Dans un courriel adressé à la CBC, Nercessian a déclaré que True North fait partie de la Disability Tax Fairness Alliance et a joué un « rôle central » en révélant les problèmes liés aux diabétiques insulinodépendants qui se voient refuser des prestations.
Certains anciens clients se disent reconnaissants de l’aide apportée par True North dans le cadre de leurs demandes, comme Kathy Johnson, une résidente de Blue River, en Colombie-Britannique.
Environ 1 900 $ des plus de 9 000 $ qu'elle a reçus du DTC ont été versés à True North. Bien que Johnson n'ait pas été au courant des options gratuites avant de présenter sa demande, elle ne se sentait pas en mesure de le faire elle-même et affirme qu'elle recommanderait True North à d'autres.
« Vraiment, je n’ai aucun regret », a-t-elle déclaré.
D'autres ont des regrets, comme Leanne King, atteinte de diabète et de polykystose rénale. Elle affirme qu'elle n'aurait probablement pas dépensé 3 850 $ chez True North si elle avait su qu'il existait des alternatives.
« À l'époque, je n'étais tout simplement pas capable de gérer tout ce qu'ils faisaient », a-t-elle déclaré. « Je pense que c'est beaucoup d'argent, et je trouve que c'est un peu prédateur, car ils ont affaire à des personnes malades. »
Les experts médicaux demandent une simplification des applicationsL’Association médicale canadienne, Doctors of BC et les défenseurs des personnes handicapées font partie de ceux qui réclament que le processus de CIPH soit simplifié, afin de réduire le fardeau des professionnels de la santé et des personnes handicapées.
La Dre Charlene Lui, présidente de Doctors of BC, affirme que les formulaires chronophages causent « une détresse morale importante pour tous les médecins », car ils les éloignent des patients qui ont déjà un accès limité aux médecins.
« Idéalement, le formulaire serait raccourci, plus facile à remplir et intégré au dossier électronique », a déclaré Lui.

L'ARC affirme avoir « considérablement remanié » le processus de demande en le numérisant en 2023, suite aux inquiétudes du secteur médical.

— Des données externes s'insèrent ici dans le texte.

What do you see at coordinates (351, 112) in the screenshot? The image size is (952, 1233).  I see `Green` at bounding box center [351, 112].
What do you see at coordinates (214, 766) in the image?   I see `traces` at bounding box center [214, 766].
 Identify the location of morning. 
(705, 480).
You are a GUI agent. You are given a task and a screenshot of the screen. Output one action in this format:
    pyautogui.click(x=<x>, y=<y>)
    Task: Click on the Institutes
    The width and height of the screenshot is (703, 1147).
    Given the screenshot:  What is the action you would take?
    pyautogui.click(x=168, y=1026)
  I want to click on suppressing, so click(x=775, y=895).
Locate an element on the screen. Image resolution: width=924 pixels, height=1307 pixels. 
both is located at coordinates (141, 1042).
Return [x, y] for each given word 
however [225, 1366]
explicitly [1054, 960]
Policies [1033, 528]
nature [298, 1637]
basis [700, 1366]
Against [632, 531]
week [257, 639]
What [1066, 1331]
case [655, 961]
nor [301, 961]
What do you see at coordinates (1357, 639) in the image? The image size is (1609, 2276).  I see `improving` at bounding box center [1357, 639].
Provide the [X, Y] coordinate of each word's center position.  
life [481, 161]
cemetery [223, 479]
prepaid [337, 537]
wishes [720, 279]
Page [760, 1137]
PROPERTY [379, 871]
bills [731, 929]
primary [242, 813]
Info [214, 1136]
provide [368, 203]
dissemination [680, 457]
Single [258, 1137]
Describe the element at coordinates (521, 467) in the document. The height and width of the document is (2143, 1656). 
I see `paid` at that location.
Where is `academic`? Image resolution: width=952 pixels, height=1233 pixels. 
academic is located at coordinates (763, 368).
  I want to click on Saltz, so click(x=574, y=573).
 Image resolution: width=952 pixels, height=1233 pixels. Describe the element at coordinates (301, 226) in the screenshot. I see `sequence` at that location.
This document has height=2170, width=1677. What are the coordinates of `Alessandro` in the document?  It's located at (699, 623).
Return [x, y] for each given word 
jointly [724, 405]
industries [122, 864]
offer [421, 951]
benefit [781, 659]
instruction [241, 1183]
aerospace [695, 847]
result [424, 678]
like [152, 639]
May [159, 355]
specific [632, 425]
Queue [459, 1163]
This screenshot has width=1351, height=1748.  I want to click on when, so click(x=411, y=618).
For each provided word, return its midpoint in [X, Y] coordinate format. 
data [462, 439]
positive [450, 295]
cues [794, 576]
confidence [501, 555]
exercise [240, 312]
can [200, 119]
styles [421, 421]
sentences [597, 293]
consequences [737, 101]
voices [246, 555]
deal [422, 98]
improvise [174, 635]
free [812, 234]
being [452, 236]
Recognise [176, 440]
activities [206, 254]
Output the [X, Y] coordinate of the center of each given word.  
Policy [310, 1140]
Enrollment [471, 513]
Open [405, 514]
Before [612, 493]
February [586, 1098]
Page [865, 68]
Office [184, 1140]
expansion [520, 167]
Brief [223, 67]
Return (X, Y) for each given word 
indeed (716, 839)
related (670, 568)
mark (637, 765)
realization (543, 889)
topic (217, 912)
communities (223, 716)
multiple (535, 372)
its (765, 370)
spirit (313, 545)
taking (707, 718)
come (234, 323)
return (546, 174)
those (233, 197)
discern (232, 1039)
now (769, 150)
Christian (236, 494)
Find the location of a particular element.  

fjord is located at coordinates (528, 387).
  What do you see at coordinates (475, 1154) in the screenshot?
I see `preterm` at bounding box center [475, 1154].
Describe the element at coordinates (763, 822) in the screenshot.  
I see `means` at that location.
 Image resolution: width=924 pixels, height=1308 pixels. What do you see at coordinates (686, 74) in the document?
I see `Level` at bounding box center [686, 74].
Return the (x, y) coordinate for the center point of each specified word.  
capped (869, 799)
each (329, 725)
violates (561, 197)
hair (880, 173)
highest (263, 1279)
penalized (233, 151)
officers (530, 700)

Interrogée sur la possibilité de le simplifier davantage grâce aux suggestions de Lui, comme l'acceptation d'un certificat médical ou de formulaires compatibles avec les dossiers existants, l'ARC a répondu qu'elle était tenue par la loi.
« L'ARC poursuit ses efforts pour rendre le CIPH plus accessible, en s'alignant sur les recommandations du [Comité consultatif des personnes handicapées] pour garantir que les personnes handicapées puissent accéder au crédit sans fardeau financier », peut-on lire dans la déclaration.
La ministre de l'Emploi et de la Famille, Patty Hajdu, n'était pas disponible pour une entrevue et son cabinet n'a pas répondu aux questions spécifiques de CBC. Le ministère a indiqué que le Canada versait 23,5 millions de dollars à six organismes sans but lucratif œuvrant auprès des personnes handicapées afin de faciliter l'accès gratuit aux prestations, dont le CIPH, et 243 millions de dollars pour éliminer les frais remboursables des prestataires de soins de santé pour remplir les formulaires du CIPH.
« Le gouvernement du Canada s'est engagé à revoir et à réformer davantage le processus de demande du crédit d'impôt pour personnes handicapées », a déclaré le ministère dans un communiqué.
Pour Qualtrough, le problème réside dans l'absence d'une approche cohérente en matière de soutien aux personnes handicapées au Canada. Idéalement, dit-elle, les personnes devraient pouvoir accéder à tous les programmes provinciaux et fédéraux de prestations d'invalidité en une seule étape.
« Nous demandons aux analystes fiscaux de décider et de servir de gardiens pour ces avantages sociaux vraiment importants, ce n'est tout simplement pas la bonne solution », a-t-elle déclaré.